If a record holds a picture, drop the picture and repeat everything else word for word.

*** Data shown

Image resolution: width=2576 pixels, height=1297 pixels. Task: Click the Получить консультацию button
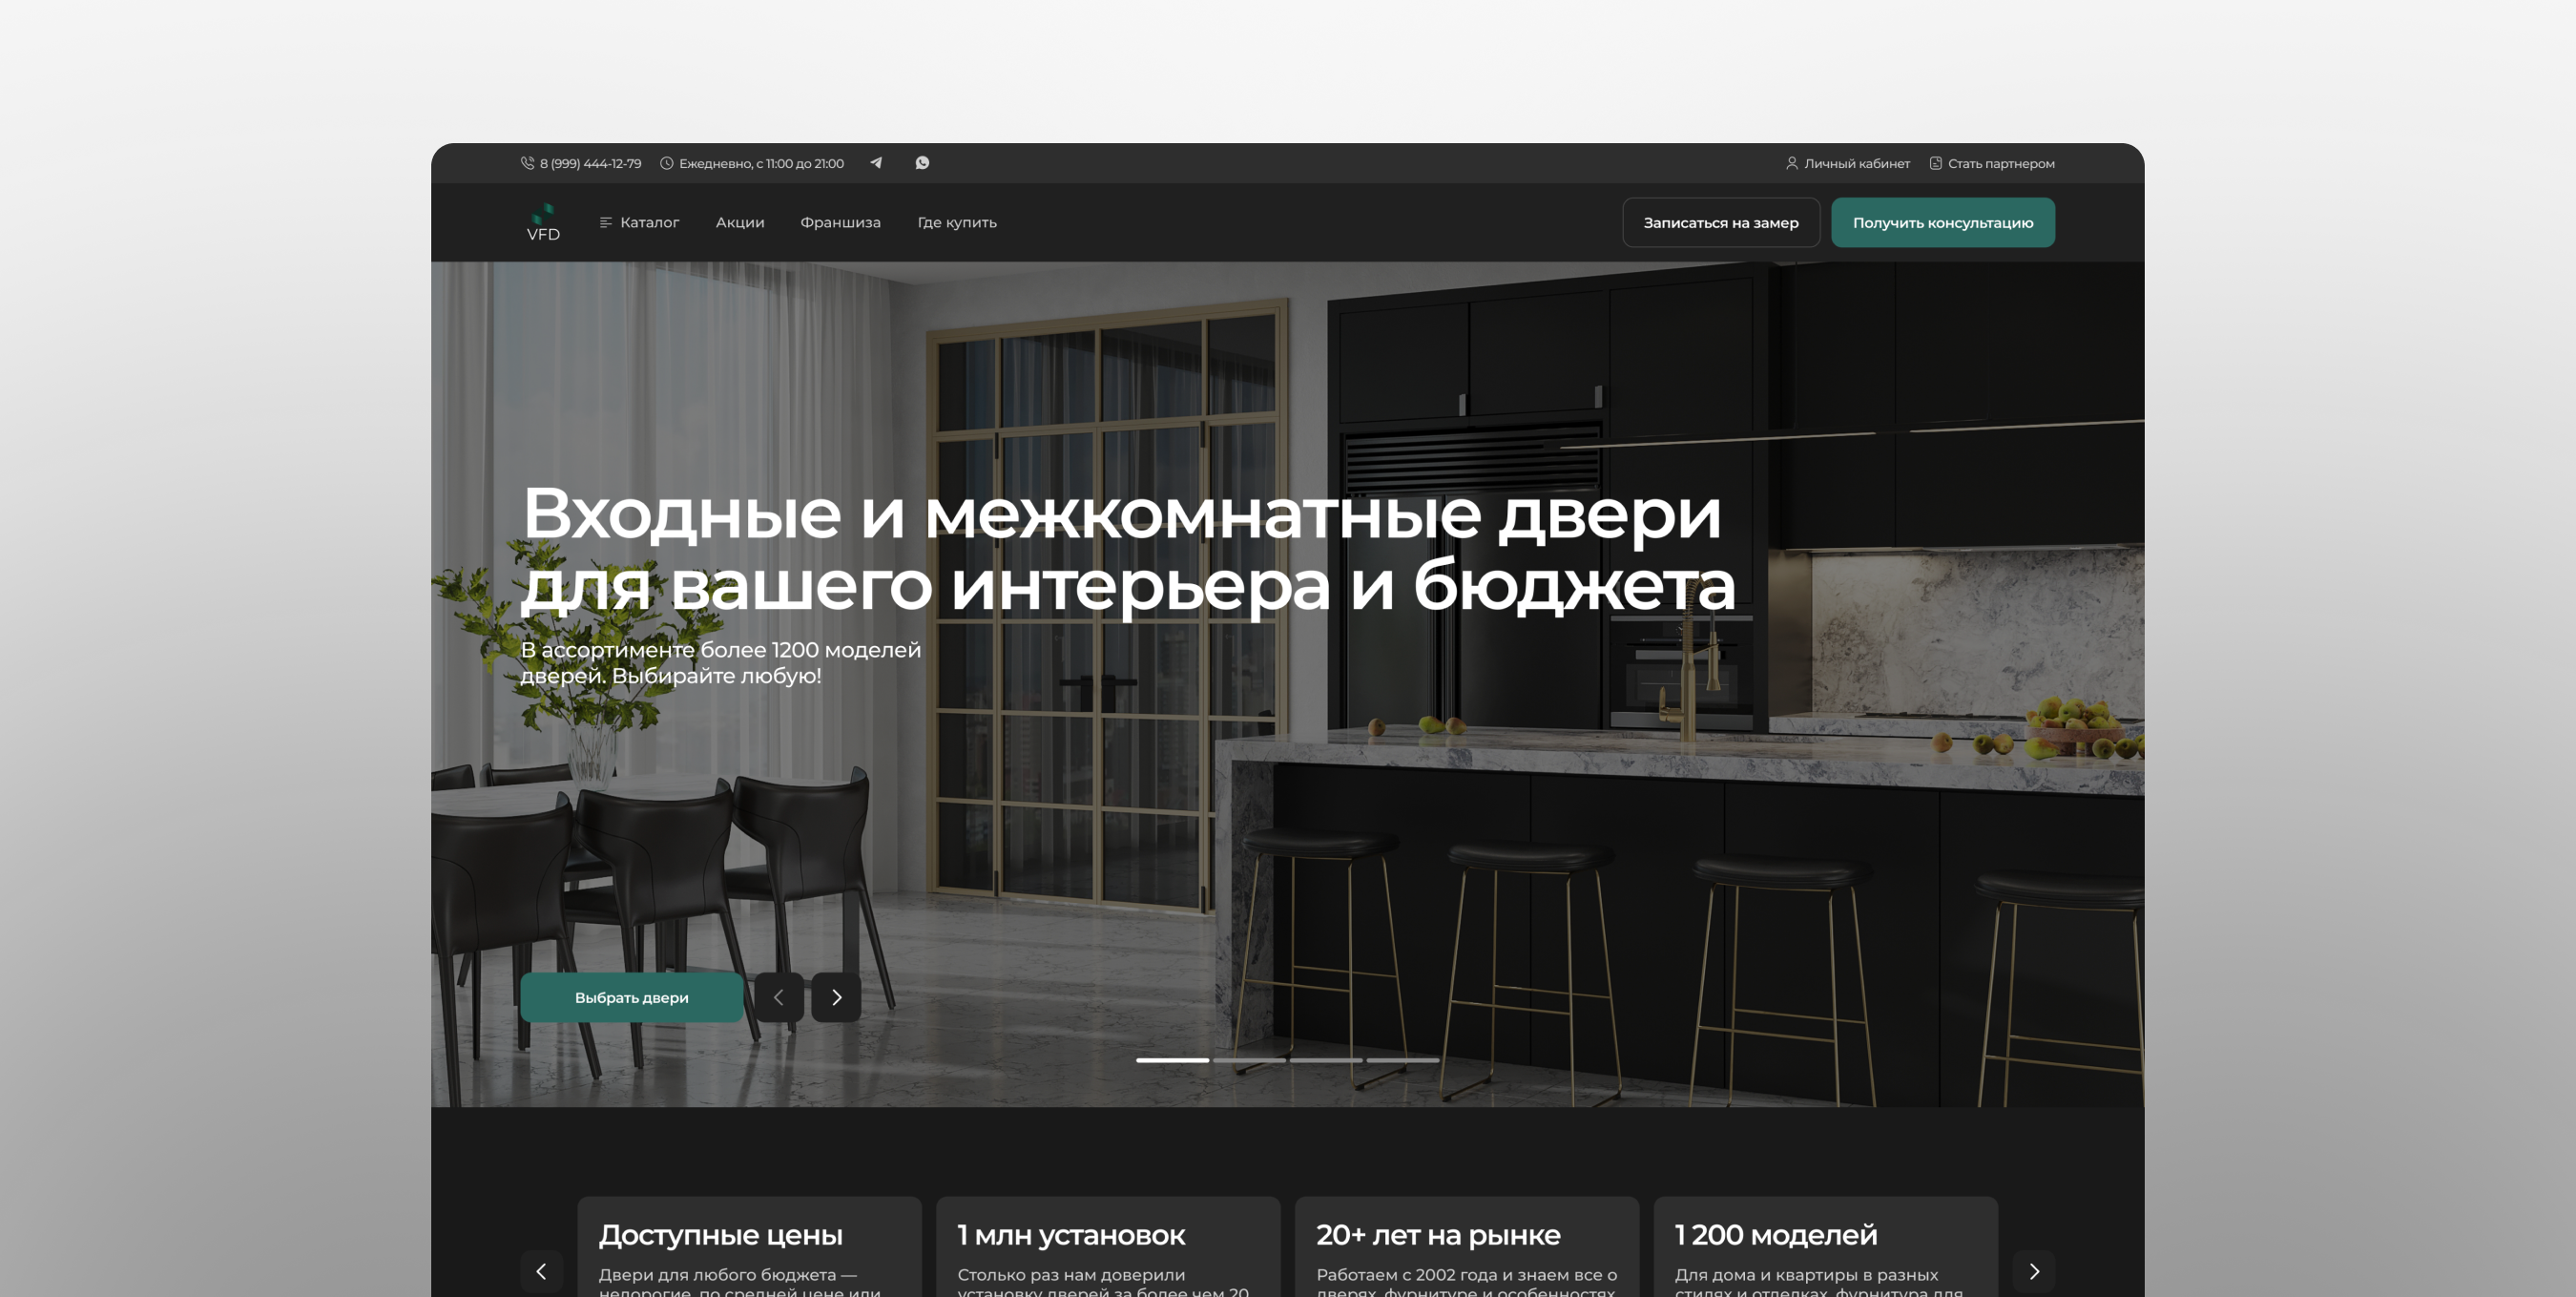[x=1943, y=222]
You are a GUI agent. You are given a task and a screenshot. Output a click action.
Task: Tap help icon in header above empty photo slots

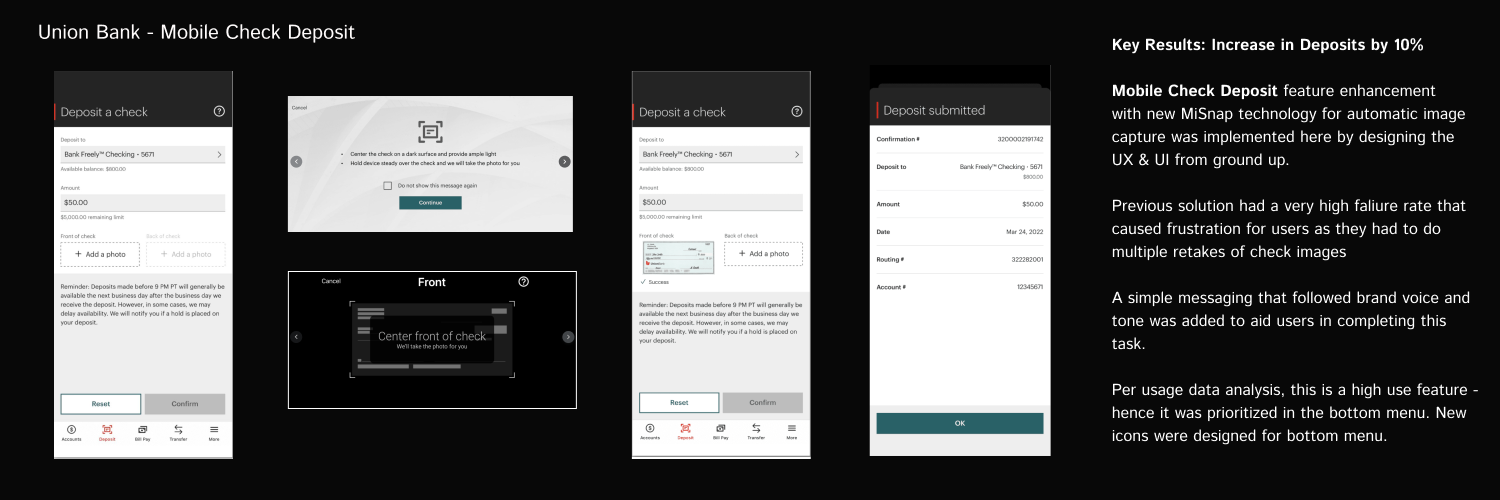(x=219, y=111)
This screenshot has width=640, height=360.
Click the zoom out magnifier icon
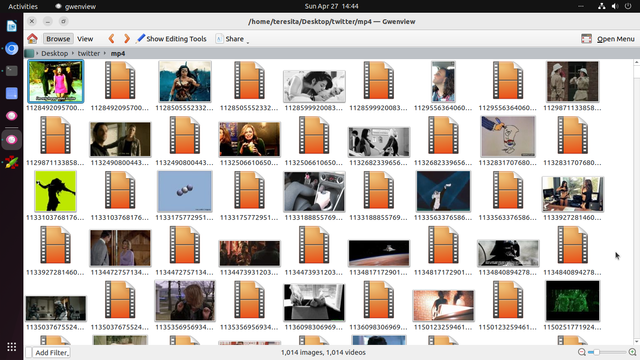(582, 352)
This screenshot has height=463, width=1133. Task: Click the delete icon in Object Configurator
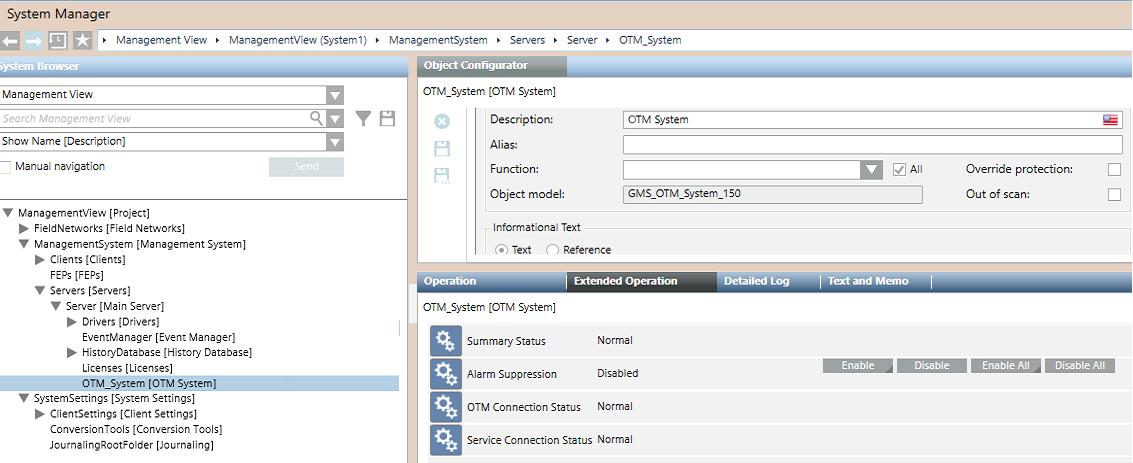pyautogui.click(x=442, y=122)
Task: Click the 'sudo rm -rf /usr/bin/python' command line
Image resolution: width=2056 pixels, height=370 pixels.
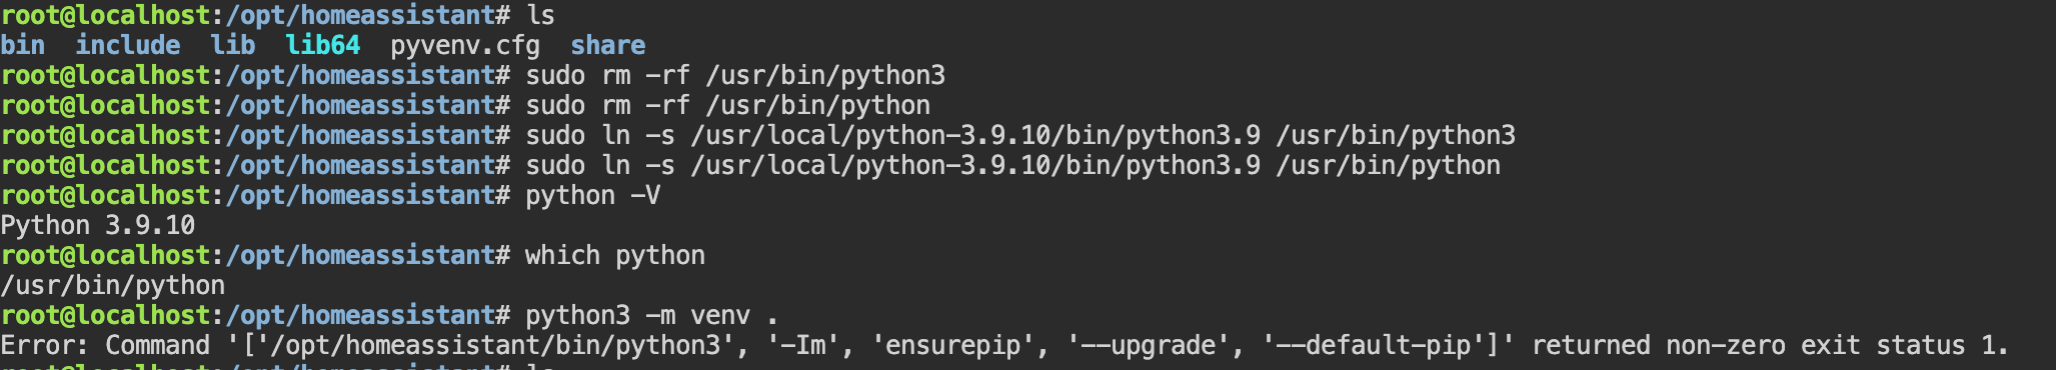Action: pos(728,106)
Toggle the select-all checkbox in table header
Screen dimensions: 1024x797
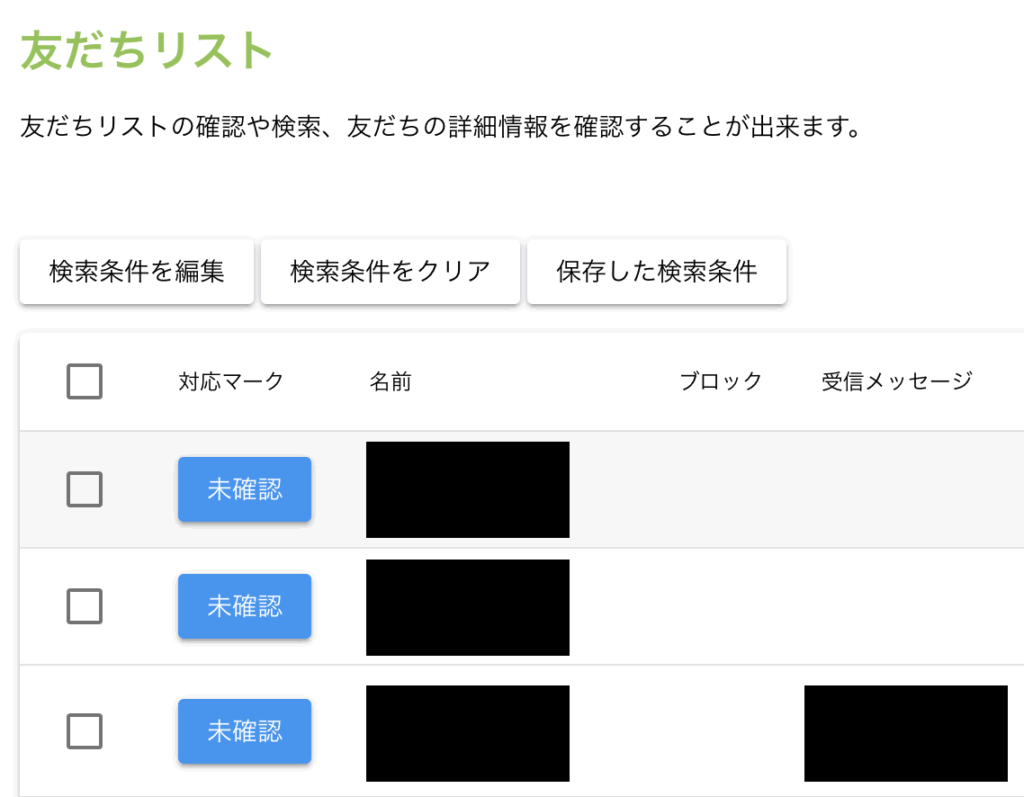84,381
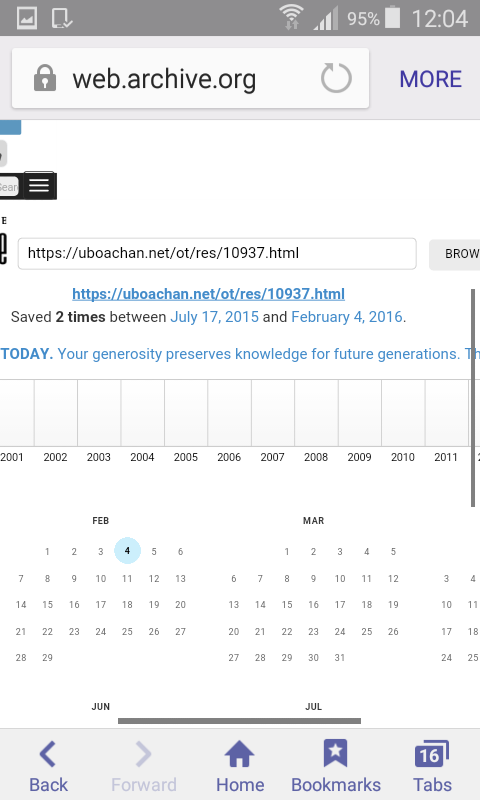Click the partially visible BROWSE button

454,254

******

#### Answer box:
Image resolution: width=2576 pixels, height=1297 pixels. Task: Click the Получить консультацию button
[x=1943, y=222]
You are a GUI agent. You are given a task and a screenshot. Output a click action.
Task: Tap help icon in header above empty photo slots

(x=219, y=111)
This screenshot has width=640, height=360.
Click the zoom out magnifier icon
(582, 352)
This screenshot has height=463, width=1133. Task: Click the delete icon in Object Configurator
pyautogui.click(x=442, y=122)
Task: Click the 'sudo rm -rf /usr/bin/python' command line
Image resolution: width=2056 pixels, height=370 pixels.
Action: pos(728,106)
Toggle the select-all checkbox in table header
Screen dimensions: 1024x797
84,381
Click the partially visible BROWSE button

454,254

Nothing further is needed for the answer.